EUR/JPY rebound ke sekitar 183,55 di pembukaan sesi Eropa menunjukkan dinamika sentimen yang berubah. Pergerakan ini menandai pemulihan sebagian terhadap kerugian sebelumnya akibat kekhawatiran atas fiskal Jepang. Para trader menilai level ini sebagai referensi sementara dalam pergerakan teknikal hari itu.
Konteksnya adalah Yen yang cenderung melemah terhadap euro akibat defisit fiskal dan rencana pengeluaran pemerintah. Di sisi lain, pasar juga menimbang potensi langkah intervensi mata uang oleh otoritas Jepang untuk membatasi pelemahan.
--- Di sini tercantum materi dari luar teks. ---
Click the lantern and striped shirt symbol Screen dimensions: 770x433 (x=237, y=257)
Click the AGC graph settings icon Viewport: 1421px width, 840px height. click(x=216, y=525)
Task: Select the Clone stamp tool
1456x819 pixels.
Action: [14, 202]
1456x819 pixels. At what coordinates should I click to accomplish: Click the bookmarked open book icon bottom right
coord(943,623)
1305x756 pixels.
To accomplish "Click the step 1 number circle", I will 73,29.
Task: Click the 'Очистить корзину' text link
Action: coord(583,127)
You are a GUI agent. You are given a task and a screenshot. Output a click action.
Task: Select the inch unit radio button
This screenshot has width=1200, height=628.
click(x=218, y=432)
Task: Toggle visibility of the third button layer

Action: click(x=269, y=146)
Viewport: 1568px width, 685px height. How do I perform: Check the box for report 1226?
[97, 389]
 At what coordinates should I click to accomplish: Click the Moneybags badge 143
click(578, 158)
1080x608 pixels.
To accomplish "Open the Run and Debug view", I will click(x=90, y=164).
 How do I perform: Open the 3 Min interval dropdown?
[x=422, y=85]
Ketidakpastian kebijakan menjaga volatilitas tetap tinggi meski ada sejumlah berita yang memberi dukungan bagi peluang pembalikan.
Kehati-hatian juga terlihat menjelang rilis Risalah BoJ yang dijadwalkan beberapa jam kemudian. Investor menimbang komentar pejabat papan atas tentang arah kebijakan moneter dan sinyal intervensi. Secara teknikal, level sekitar 183,5 menjadi patokan utama untuk memegang posisi jangka pendek.
Kekhawatiran terhadap kesehatan fiskal Jepang menambah beban bagi Yen. Rencana pengeluaran besar dan potongan pajak memperburuk prospek fiskal negara. Kondisi ini membuat pelaku pasar menilai risiko kebijakan BoJ akan berubah arah, sehingga tekanan terhadap JPY tetap terjaga.
Risalah Rapat Kebijakan Moneter BoJ yang akan dirilis malam ini menjadi titik fokus. Pembahasan mengenai arah suku bunga dan langkah-langkah penyesuaian likuiditas dinilai akan menggerakkan pasangan mata uang. Para analis memperkirakan beberapa perubahan bisa diungkap meskipun BoJ telah menjaga retorika berhati-hati. Publikasi dokumen tersebut diperkirakan meningkatkan volatilitas jangka pendek pada EURJPY.
Spekulasi mengenai intervensi mata uang koordinta antara AS dan Jepang tetap hidup di pasar. Pedagang menimbang tanda-tanda kesiapan otoritas untuk menahan volatilitas liar di pasar utang maupun pasar valas. Meski dukungan teknis muncul dari berita-berita politik, prospek pelonggaran kebijakan masih memicu perdebatan di antara investor.
Dinamika pasar menuntut kewaspadaan atas kemungkinan tindakan bersama antara Amerika Serikat dan Jepang. Para pelaku pasar menilai bahwa langkah koordinasi bisa mengembalikan stabilitas jika volatilitas meningkat. Keputusan tersebut bisa memicu perubahan arah pada EURJPY dalam waktu dekat. Namun, sinyal konfirmasi baru diperlukan sebelum menempatkan posisi besar.
Pemilu Jepang pada 8 Februari menambah ketidakpastian kebijakan fiskal. Kandidat yang mendesak penurunan pajak berjanji memperluas program stimulatif, sehingga beban anggaran bisa meningkat. Investor menilai dampak kebijakan tersebut terhadap pergerakan pasangan mata uang utama.
Dalam konteks jangka pendek, volatilitas bisa tetap tinggi meski pasar menunggu rilis data. Investor disarankan untuk menilai risiko dan membatasi eksposur dalam pasangan mata uang ini. Penilaian risiko diperlukan untuk menghindari kerugian pada posisi yang terbuka.